Consegna 1: Ricopia alla lettera, dal testo sulle guerre sessuali femministe, il brano che comincia con le parole che contengono "Le guerre sessuali" e finisce con "l'attività sessuale umana.".
Consegna 2: Prosegui il testo sulle guerre sessuali femministe a partire dal punto in cui si ferma.

*** Testo fornito

Le guerre sessuali femministe, conosciute anche come guerre sessuali lesbiche o semplicemente guerre del sesso o guerre pornografiche sono i termini utilizzati per riferirsi ai dibattiti collettivi tra le femministe riguardo ad una serie di questioni che riguardano in larga misura la sessualità e l'attività sessuale umana.
Le differenze di opinioni su questioni concernenti l'ambito sessuale della vita umana hanno profondamente polarizzato il movimento femminista, in particolare le principali teoriche femministe tra la fine degli anni settanta e gli inizi degli anni ottanta e continuano ad influenzare il dibattito tra le femministe fino ai giorni nostri[1].
Gli aspetti e le posizioni si sono caratterizzate tra gruppi femministi decisamente anti-pornografia e da esponenti del femminismo sessuale positivo, con disaccordi sulla sfera della sessualità, tra cui la pornografia, l'erotismo, la prostituzione, la sessualità lesbica, il ruolo delle donne trans (MtF) all'interno del movimento lesbico, il sadomasochismo e altre questioni sessuali. Il movimento femminista è risultato profondamente diviso in seguito a questi dibattiti[2][3][4][5][6].
Le due posizioni principali vennero presto etichettate come femminismo anti-pornografia e femminismo sessuale positivo.
Nel 1976 Andrea Dworkin organizzò delle dimostrazioni contro il film Snuff a New York, tentando di avviare un'organizzazione per poter continuare la campagna femminista contro la pornografia. Gli sforzi compiuti ebbero un maggior successo a Los Angeles, dove "Women Against Violence Against Women" venne fondata in risposta a Snuff nel 1976; fecero una campagna anche contro l'album Black and Blue del 1976 inciso dai Rolling Stones[7].
Il movimento anti-pornografia statunitense si affermò nel 1977 anche a San Francisco, a seguito della conferenza del 1976 sulla violenza contro le donne detenute nei centri femminili locali, fondando il gruppo "Women Against Violence in Pornography and Media" (WAWPM). I primi membri includevano Susan Griffin, Kathleen Barry e Laura Lederer. Il WAVPM organizzò la prima conferenza nazionale sulla pornografia a San Francisco nel 1978, che comprendeva anche la prima marcia di protesta denominata "Take Back the Night"[8].

******
*** Dati raccolti

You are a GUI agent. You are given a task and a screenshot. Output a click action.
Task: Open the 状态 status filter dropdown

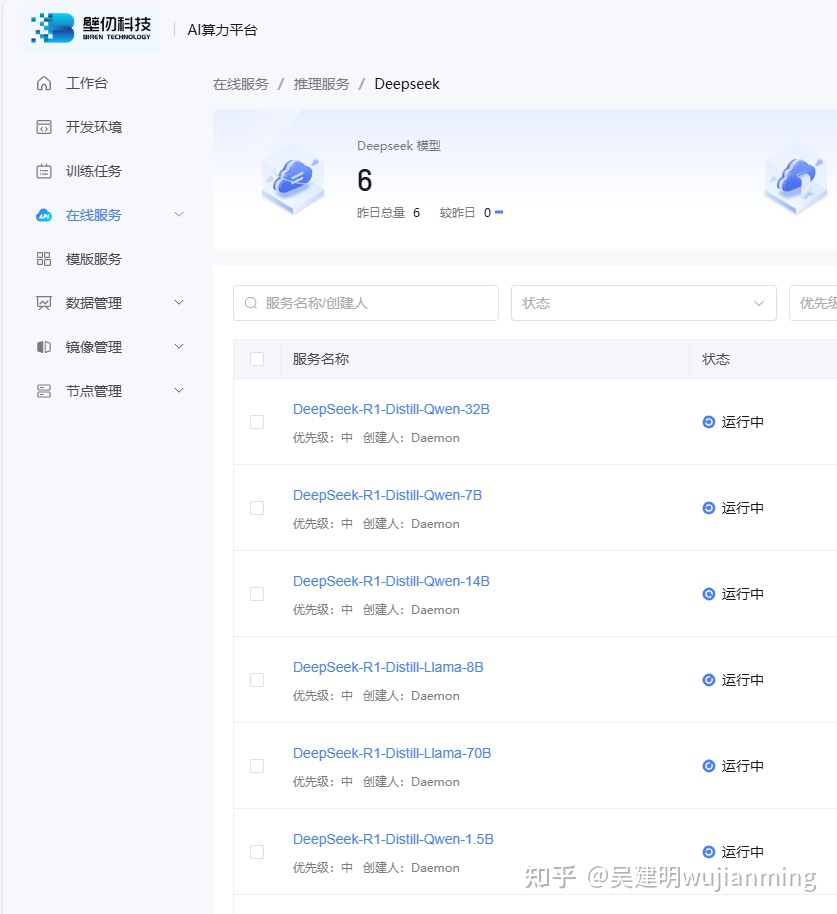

******

Risposta 1:
Le guerre sessuali femministe, conosciute anche come guerre sessuali lesbiche o semplicemente guerre del sesso o guerre pornografiche sono i termini utilizzati per riferirsi ai dibattiti collettivi tra le femministe riguardo ad una serie di questioni che riguardano in larga misura la sessualità e l'attività sessuale umana.

Risposta 2:
La conferenza condusse le femministe anti-pornografia ad organizzarsi anche a New York nel 1979 sotto la bandiera di "Women Against Pornography" (WAP)[9] e da lì alla creazione di associazioni ed iniziative del tutto simili nel territorio degli Stati Uniti d'America. Nel 1983 Page Mellish, membro di WAVPM e di WAP ad un tempo, fondò "Feminists Fighting Pornography" per concentrarsi sull'attivismo politico cercando di produrre dei cambiamenti legali atti alla limitazione dell'industria del sesso. Dworkin, assieme a Catharine MacKinnon, vollero che il codice di diritto civile contenesse anche la pornografia e, a questo fine, redassero l'"Antipornography Civil Rights Ordinance"[10].
Dal 1979 la giornalista femminista Ellen Willis fu una delle prime voci che criticarono le femministe anti-pornografia per ciò che intese essere nient'altro che un puritanesimo sessuale, intriso di autoritarismo morale e rappresentante una minaccia per la libertà di parola. Il suo saggio del 1981 intitolato "Lust Horizons: Is the Women's Movement Pro-Sex?" fu all'origine del termine femminismo sessuale positivo[11].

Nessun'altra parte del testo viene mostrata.